▶ [What to work on]:
Begin at the line below that holds "View details of payment 10834" and end at the line that holds "Where should I", transcribing each line exactly and skipping any picture.

▶ [Supplied data]:
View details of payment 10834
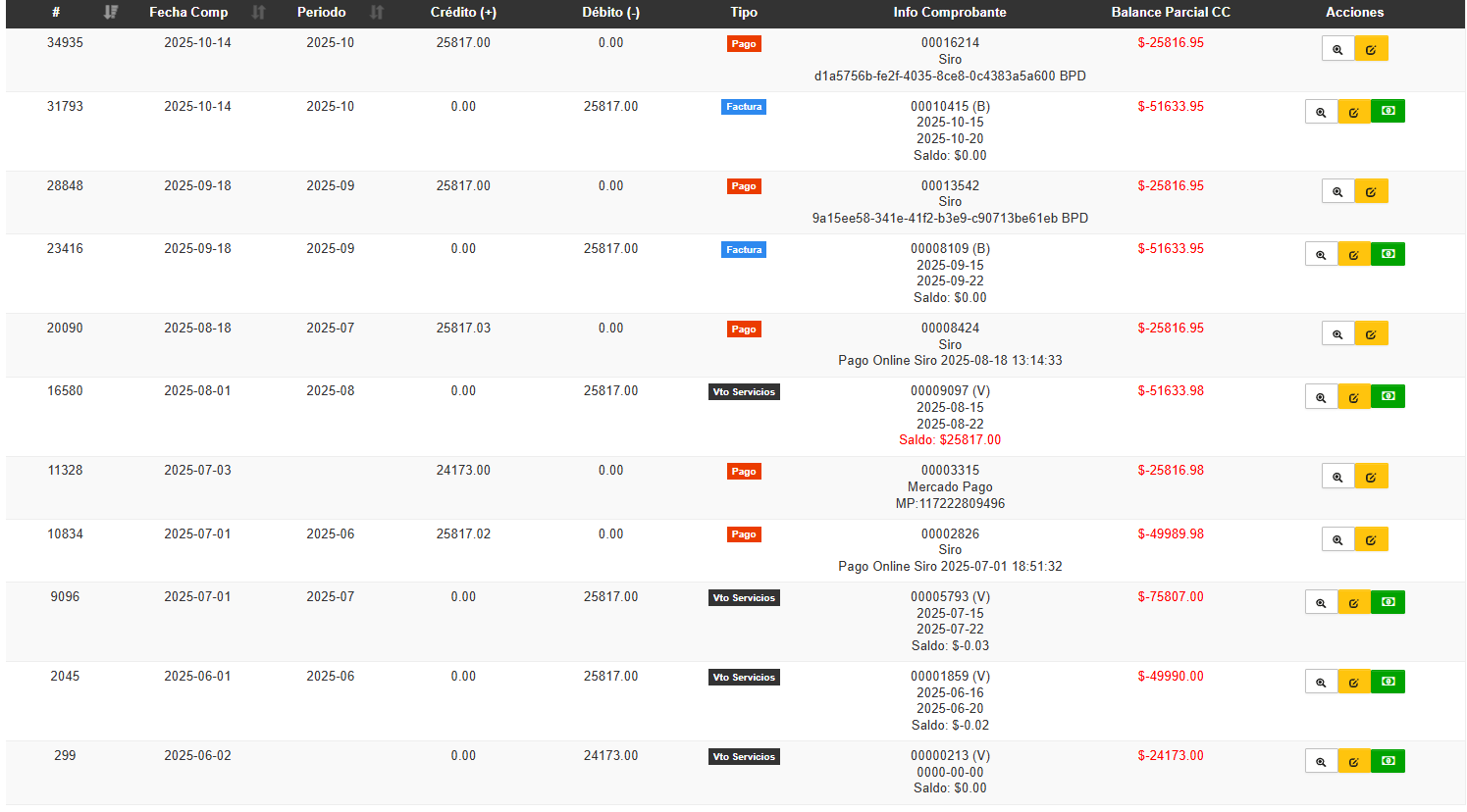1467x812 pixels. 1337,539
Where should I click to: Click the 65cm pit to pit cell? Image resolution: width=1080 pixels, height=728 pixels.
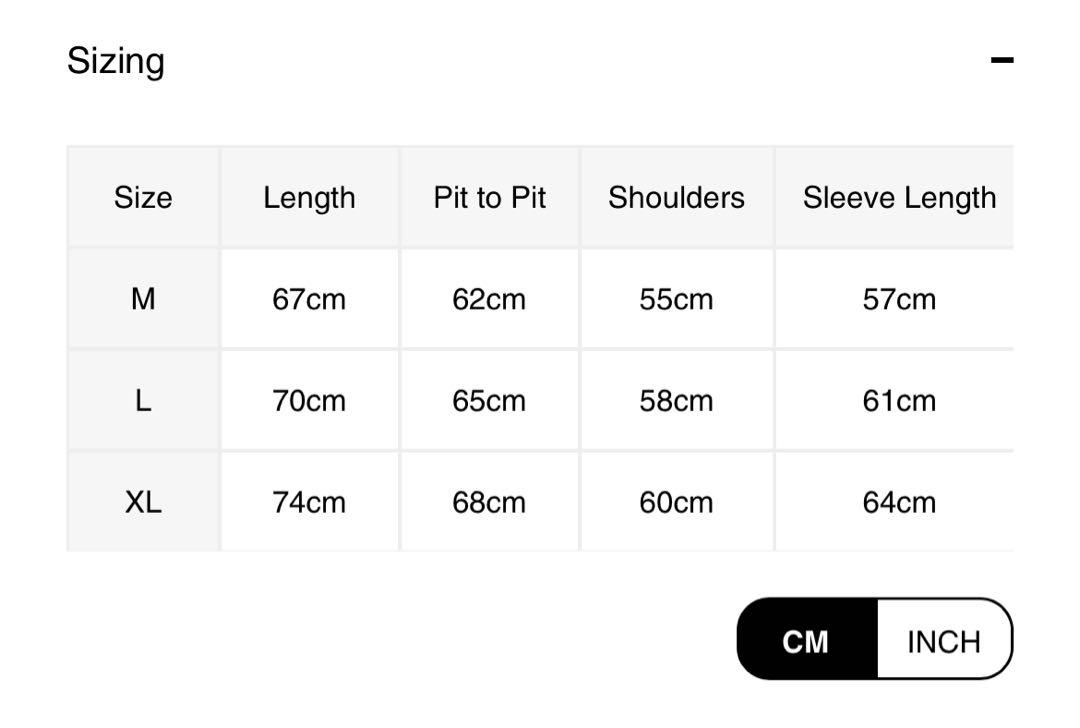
==
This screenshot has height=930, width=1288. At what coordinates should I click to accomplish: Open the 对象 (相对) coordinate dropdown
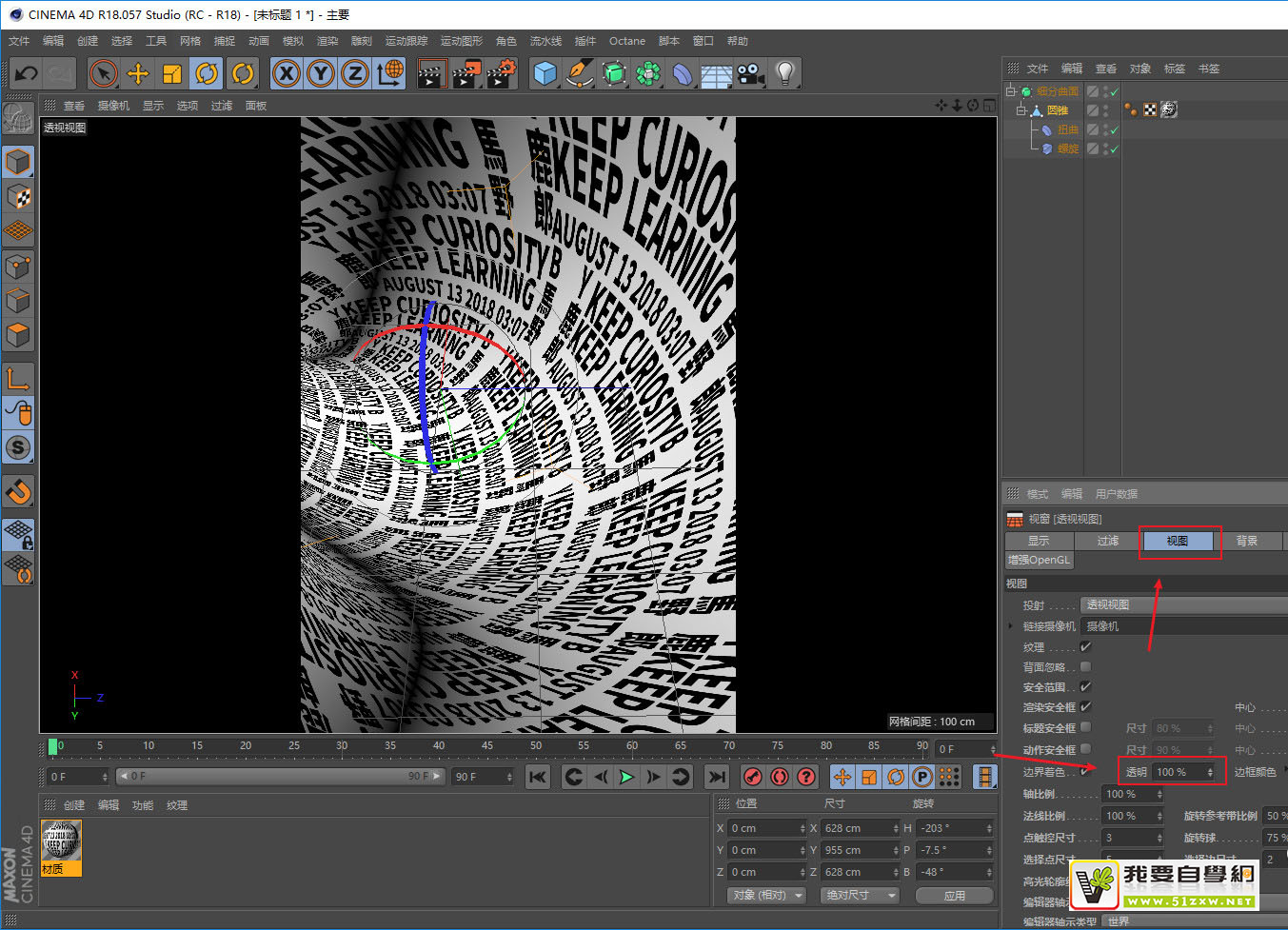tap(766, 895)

▶ [Response to the task]:
View details of payment 10834
1467x812 pixels. 1337,539
Where should I click to: Click the 65cm pit to pit cell? Image resolution: width=1080 pixels, height=728 pixels.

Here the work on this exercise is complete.